### WHAT THIS TASK INVOLVES
Below is a listing. Quote from it, exactly, the lines from the one containing "Viewport: 1024px width, 454px height." down to the one containing "Open the VAT", both ends included, and nothing else.

### RECORDS FOR THIS TASK
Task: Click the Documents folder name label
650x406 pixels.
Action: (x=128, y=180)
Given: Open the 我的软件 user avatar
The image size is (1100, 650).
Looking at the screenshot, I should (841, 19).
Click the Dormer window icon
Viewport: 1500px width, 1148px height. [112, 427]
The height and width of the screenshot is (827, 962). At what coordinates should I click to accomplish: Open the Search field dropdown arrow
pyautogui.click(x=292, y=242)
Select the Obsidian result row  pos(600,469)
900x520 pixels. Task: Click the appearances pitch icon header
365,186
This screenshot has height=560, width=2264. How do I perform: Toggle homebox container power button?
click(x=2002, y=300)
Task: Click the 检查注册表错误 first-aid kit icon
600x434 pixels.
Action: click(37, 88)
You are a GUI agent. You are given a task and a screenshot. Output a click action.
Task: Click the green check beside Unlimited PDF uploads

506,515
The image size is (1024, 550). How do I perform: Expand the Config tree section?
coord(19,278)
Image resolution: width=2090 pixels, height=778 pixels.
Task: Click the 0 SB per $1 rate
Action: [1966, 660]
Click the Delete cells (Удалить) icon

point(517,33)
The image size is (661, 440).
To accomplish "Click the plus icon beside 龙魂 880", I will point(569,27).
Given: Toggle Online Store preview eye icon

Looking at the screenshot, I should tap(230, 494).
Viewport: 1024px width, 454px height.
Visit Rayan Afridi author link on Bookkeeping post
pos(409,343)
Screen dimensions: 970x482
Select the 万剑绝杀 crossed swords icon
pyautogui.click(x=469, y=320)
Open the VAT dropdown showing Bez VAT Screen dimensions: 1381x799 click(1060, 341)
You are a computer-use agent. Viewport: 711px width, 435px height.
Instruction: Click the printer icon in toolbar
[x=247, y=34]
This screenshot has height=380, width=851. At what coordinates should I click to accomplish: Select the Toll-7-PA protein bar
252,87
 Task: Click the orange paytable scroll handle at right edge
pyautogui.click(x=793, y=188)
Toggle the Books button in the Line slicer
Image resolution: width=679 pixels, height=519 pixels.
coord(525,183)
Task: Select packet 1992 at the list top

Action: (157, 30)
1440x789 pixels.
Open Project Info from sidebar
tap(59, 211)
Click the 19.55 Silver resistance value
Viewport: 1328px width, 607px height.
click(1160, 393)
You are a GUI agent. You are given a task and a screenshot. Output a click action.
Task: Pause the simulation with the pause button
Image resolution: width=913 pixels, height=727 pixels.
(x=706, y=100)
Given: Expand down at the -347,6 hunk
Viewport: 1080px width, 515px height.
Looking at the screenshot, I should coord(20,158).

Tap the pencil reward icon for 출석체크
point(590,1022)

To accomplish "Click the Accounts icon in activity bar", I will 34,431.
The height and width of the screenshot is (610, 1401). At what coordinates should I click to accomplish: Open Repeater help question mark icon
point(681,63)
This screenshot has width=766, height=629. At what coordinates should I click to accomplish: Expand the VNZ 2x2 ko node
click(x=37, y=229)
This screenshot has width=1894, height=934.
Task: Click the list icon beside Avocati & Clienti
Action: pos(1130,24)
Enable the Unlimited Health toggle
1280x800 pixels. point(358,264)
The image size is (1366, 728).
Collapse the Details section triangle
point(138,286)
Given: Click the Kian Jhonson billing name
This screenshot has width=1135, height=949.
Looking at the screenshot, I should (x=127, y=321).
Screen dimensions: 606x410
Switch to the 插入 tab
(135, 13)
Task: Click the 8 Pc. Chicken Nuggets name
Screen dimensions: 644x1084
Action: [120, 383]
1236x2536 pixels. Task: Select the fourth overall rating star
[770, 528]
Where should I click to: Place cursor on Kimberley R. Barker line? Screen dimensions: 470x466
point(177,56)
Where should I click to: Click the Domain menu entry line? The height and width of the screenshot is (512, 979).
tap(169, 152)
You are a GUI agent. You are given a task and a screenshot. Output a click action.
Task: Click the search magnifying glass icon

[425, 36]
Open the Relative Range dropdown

### RESPONSE AREA
Viewport: 1024px width, 454px height.
Visit Rayan Afridi author link on Bookkeeping post
pos(409,343)
Screen dimensions: 970x482
Select the 万剑绝杀 crossed swords icon
pyautogui.click(x=469, y=320)
Open the VAT dropdown showing Bez VAT Screen dimensions: 1381x799 click(1060, 341)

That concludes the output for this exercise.